Some time ago Jared took me to Hebron, where he says is one of the most interesting (and terrible) places to see the occupation. I don’t know a whole lot about the history of Hebron, but essentially it’s a Palestinian city that has had parts of it taken over by settlers. This is especially interesting (and especially fucked up) because the settlement is right in the middle of a functioning Palestinian municipality, and involved driving many Palestinian families out of the buildings that they lived and worked in.

We took a service to Hebron straight from Bethlehem – a kind of a cross between a bus and a taxi. First we walked through a bustling Palestinian city, which is one of the commercial centers of the West Bank. We walked through some smaller, more narrow streets in the market, and arrived at a checkpoint. We showed them our passports, got through, and voila – we were in “H2”, the settler-controlled area. One very contested place is a mosque that half of has been taken over and turned into a synagogue, I think? It’s the site of something that has to do with Abraham (Jared says it’s the Tomb of the Patriarchs, where Abraham was buried), so its holy for Muslims, Jews and Christians, and now is this totally bizarrely divided building, with a checkpoint in between the two entrances. It was both Ramadan and Shabbat, so we couldn’t go into either one.
Then we walked around for a while in the city that is now also a settlement. Apparently this settlement is a particularly right-wing group of settlers, and it was one of the strangest places I’ve ever been. Most settlements, I understand (I’ve never been), are constructed to feel like real cities, or suburbs. Actually a lot of settlements from the outside look a lot like urban sprawl. But this was right in the middle of a town. It felt deserted, although there were a few small groups of people walking around. There were soldiers all over, who periodically stopped us to look at our passports (and on one occasion to talk jovially to me about how we all have family in Chicago – really, soldier?).


But this had no feel of a place where anyone lived at all, and the most striking thing about it was all of the boarded up buildings that looked like they used to be shops and that now seem like no one lives there, or that no one would want to live there. Especially in comparison to the markets and shops and streets of the Palestinian part of Hebron, which were bustling, and which felt like part of a real society. H2 just didn’t feel like a real place that children grow up and people eat dinner in.

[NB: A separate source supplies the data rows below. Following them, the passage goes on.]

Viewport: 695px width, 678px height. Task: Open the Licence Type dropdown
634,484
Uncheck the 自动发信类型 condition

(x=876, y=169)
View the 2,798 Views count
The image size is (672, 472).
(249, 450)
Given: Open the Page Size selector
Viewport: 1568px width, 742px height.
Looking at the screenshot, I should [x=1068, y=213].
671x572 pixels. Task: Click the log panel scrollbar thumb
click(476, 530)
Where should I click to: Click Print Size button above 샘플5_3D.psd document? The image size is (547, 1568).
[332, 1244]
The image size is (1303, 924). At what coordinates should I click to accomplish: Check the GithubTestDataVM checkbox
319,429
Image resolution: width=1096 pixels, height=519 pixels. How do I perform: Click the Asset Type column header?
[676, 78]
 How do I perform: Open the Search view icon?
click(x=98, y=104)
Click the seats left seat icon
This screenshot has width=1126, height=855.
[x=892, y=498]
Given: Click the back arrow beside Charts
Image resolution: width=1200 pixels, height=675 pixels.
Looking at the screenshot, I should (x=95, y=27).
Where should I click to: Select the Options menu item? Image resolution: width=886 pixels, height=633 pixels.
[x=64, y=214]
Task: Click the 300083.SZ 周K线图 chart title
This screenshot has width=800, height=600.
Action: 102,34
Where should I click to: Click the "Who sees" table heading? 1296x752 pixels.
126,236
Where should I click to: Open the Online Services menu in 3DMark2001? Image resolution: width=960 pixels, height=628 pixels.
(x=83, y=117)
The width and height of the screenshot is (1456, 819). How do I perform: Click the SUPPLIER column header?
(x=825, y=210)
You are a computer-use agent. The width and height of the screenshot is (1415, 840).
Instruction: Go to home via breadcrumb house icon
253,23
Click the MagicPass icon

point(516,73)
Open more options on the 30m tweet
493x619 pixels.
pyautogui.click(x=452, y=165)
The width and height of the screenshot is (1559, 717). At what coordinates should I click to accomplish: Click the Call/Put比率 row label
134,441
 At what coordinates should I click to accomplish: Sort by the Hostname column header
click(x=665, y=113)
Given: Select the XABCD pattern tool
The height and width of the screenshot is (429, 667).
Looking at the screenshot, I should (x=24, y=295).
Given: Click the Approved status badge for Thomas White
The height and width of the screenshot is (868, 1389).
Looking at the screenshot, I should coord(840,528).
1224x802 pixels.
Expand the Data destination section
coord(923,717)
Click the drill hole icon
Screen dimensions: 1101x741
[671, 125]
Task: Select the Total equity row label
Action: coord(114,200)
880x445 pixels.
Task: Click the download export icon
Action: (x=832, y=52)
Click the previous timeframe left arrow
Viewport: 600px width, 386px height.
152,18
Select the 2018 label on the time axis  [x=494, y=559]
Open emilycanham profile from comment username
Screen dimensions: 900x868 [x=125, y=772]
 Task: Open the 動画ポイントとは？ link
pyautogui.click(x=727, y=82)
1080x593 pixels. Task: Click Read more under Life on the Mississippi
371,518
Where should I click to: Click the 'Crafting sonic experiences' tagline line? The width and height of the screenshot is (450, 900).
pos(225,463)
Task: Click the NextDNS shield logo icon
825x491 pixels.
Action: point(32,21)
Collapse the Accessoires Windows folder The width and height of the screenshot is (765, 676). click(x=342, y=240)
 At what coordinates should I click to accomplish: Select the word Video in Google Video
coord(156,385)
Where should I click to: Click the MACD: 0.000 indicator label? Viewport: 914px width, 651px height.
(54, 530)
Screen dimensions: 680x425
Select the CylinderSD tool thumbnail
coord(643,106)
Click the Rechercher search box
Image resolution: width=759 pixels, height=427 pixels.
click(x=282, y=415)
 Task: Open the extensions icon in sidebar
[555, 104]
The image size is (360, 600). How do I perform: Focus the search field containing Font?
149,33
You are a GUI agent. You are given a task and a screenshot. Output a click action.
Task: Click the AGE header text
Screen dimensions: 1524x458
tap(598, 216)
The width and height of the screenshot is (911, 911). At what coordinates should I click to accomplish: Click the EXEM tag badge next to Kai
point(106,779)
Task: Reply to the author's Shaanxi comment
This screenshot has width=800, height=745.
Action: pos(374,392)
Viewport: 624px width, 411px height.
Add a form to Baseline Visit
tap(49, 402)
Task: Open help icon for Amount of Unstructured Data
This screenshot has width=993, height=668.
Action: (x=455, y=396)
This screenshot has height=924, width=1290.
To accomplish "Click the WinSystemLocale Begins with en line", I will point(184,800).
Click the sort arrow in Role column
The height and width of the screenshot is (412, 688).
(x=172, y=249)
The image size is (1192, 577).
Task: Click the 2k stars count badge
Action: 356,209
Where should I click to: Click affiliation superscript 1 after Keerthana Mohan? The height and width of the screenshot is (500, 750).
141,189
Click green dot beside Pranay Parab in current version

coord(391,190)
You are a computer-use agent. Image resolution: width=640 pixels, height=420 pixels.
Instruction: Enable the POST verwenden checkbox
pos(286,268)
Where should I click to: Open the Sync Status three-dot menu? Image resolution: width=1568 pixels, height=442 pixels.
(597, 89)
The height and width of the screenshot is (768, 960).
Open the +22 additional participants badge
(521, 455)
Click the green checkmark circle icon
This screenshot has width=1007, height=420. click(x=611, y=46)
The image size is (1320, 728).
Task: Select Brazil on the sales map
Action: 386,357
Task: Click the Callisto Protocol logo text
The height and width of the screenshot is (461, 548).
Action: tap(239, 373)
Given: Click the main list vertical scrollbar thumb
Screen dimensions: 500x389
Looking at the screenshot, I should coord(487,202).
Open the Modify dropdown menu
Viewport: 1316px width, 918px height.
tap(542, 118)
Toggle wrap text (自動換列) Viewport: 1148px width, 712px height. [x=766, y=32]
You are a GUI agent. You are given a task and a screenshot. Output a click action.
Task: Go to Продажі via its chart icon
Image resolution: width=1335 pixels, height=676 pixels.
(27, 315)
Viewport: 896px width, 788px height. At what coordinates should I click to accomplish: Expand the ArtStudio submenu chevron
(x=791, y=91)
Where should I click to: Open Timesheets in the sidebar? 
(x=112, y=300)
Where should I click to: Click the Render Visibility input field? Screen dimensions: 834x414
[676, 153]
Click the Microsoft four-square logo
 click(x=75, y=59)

The other thing that was profoundly creepy about it was that a lot of these boarded up shops and buildings had the Star of David spray-painted on them. To me, this was so instantly reminiscent of the terrible history of anti-Semitism, and so the use of that symbol to claim stolen land (designated as such by international law), was disturbing on a really deep level. Whatever your views are on the occupation in general, this, to me, was such a striking misuse of a symbol that is meaningful to so many people, and a symbol that has been horribly used against those people to whom it is the most meaningful. Every time I saw it I had a little jolt of shock – for what it made me think of from the past, and for what it meant there.